Page extract ▸
————————

"To live is to change, to acquire the words of a story, and that is the only celebration we mortals really know."

Friday, October 29, 2010

Spelling Errors and Marjorie Suchocki

I can be extremely hard on myself.  I don't know what it is about my personality, but I can go from being completely and utterly self-absorbed and absurdly confident in myself to wallowing in self-pity and doubt in a matter of seconds.  And the thing that might push me over the edge can be the most insignificant thing - like seeing all those nasty spelling errors in my last post made me question if I should ever be writing for public viewing, because why would anyone want to read my mindless dribble, particularly when there are grammatical errors and words missing forcryingoutloud?!?  Geez...

My dear, sweet, long-suffering husband has come to anticipate these giant swings in my emotions. (He no longer asks, "What just happened? You were okay like two seconds ago..."  He just knows.)  Beyond anticipating, he has also taught me how to talk kindly to myself.  The things I psychologically beat myself up over are things I would never think twice about in someone else's life.  Who cares if you make spelling errors?  They don't matter in the grand scheme of things - especially not in a blog, an unedited, somewhat stream-of-consciousness medium.  Beau reminds me that the way I talk to myself sometimes fails to match up with who I believe God is and how value and worth and meaning are formed in the lives of people.  We matter because we matter - not because of what we do or how well we do it. 

Marjorie Suchocki is a feminist process theologian whose work I explored in my senior project (that one on The Poisonwood Bible that keeps coming up here).  Without getting into the nitty gritty details of process thought (that's not even another post for another day - that's another blog entirely), Suchocki is number seven on my list of influential writers because in her theology, relationships and interconnectedness are the heart.  I was going to say that they play an important role, but even that's inadequate - the fact that all of life is connected is the very ground from which her theology grows.  I am connected to you, to God, to Beau, to the mint plant growing in a pot on my porch, to the animals being grown for food in mostly less-than-humane ways, to those people who have died, to those who have yet to be born, to those who have been wounded, and to those who have done the wounding.  Everyone matters. 

And when I get too caught up in my own self-pity, Suchocki's work nags at the corners of my mind.  Sometimes she reminds me that my problems are not more important than everyone else's, and sometimes she reminds me that I deserve kindness from myself too.  She's just that good.

Wednesday, October 27, 2010

Judgment, Struggle and Love (or, How to Sound Pretentious by Using the Word "Existentialism")

————————

Given information ▸
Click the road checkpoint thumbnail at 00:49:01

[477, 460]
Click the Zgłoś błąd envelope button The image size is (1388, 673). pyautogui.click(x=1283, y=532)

————————

From the blog post on spelling errors and Marjorie Suchocki, extract verbatim the stretch from "My dear, sweet, long-suffering" through "well we do it.".

Solution to the exercise ▸
My dear, sweet, long-suffering husband has come to anticipate these giant swings in my emotions. (He no longer asks, "What just happened? You were okay like two seconds ago..."  He just knows.)  Beyond anticipating, he has also taught me how to talk kindly to myself.  The things I psychologically beat myself up over are things I would never think twice about in someone else's life.  Who cares if you make spelling errors?  They don't matter in the grand scheme of things - especially not in a blog, an unedited, somewhat stream-of-consciousness medium.  Beau reminds me that the way I talk to myself sometimes fails to match up with who I believe God is and how value and worth and meaning are formed in the lives of people.  We matter because we matter - not because of what we do or how well we do it.